◆ Exercise prompt: Could you set down only the lines from the one including "You are a computer-use" to the end of the records below, inclusive and exact, leaving pictures out?
....
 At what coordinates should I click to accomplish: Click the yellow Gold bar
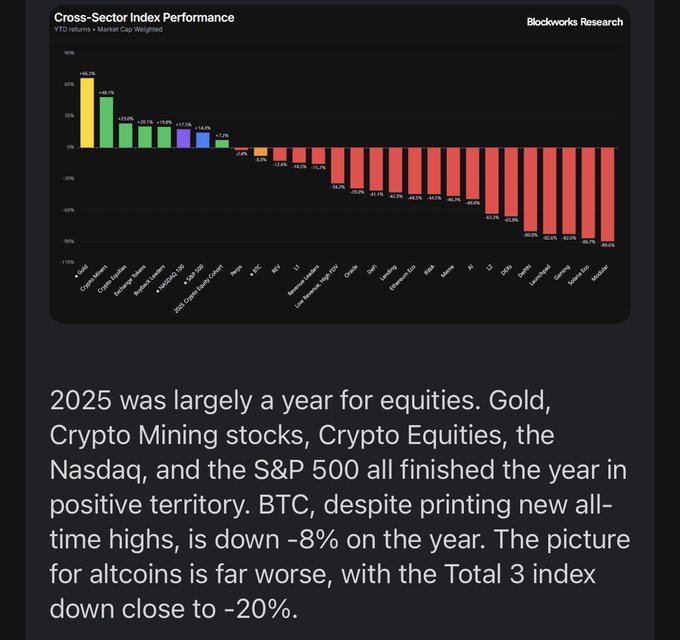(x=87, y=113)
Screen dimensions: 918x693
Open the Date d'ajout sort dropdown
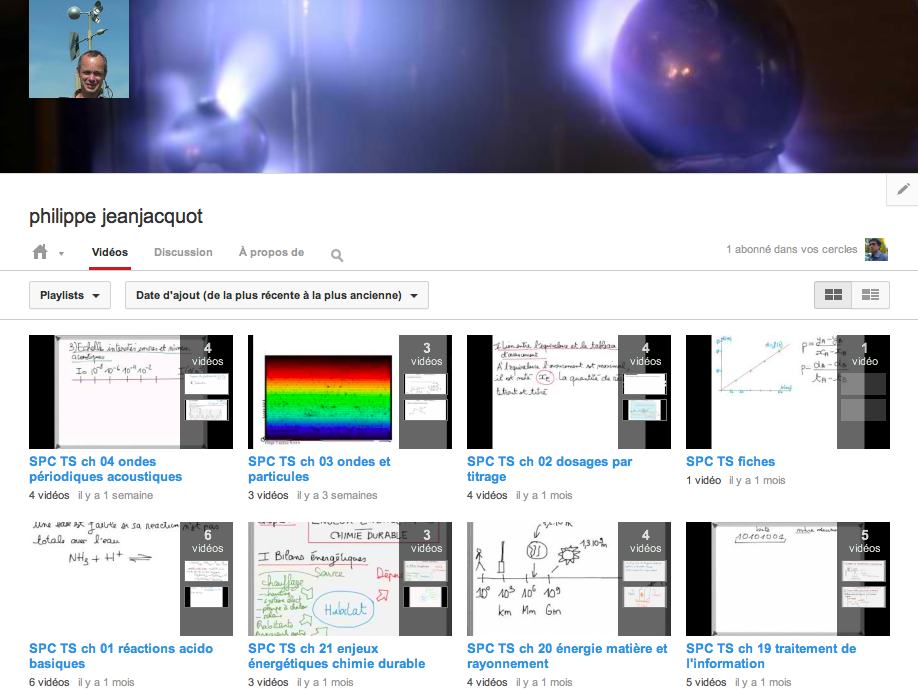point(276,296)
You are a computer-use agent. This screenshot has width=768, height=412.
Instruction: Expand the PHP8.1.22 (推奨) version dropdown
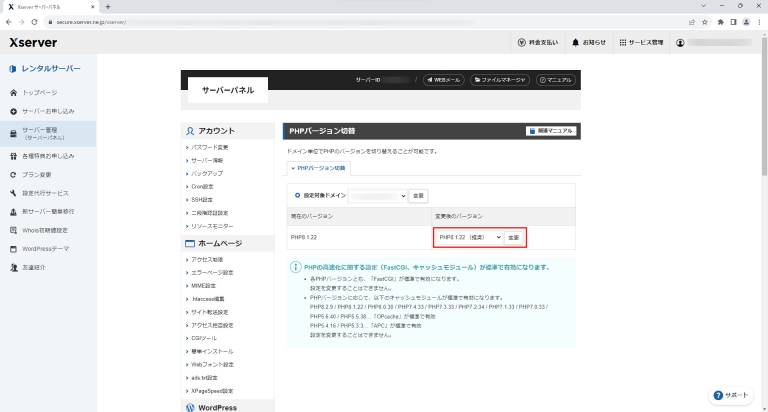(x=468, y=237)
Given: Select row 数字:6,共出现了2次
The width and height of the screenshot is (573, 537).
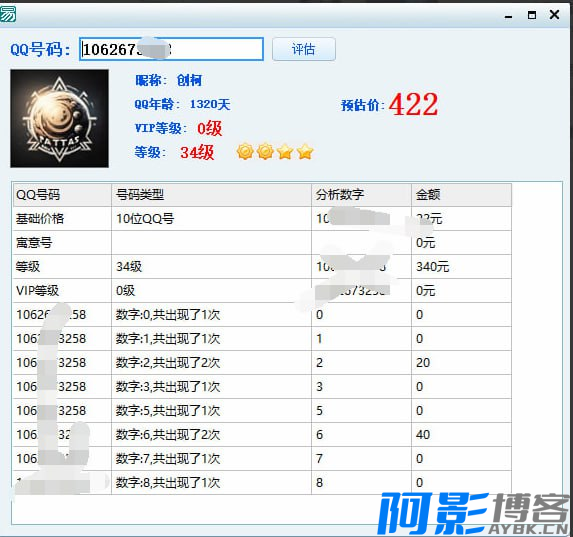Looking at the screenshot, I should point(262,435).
....
◆ The answer:
You are a computer-use agent. This screenshot has width=768, height=412.
Instruction: Expand the PHP8.1.22 (推奨) version dropdown
(x=468, y=237)
Given: Select row 数字:6,共出现了2次
The width and height of the screenshot is (573, 537).
Looking at the screenshot, I should point(262,435).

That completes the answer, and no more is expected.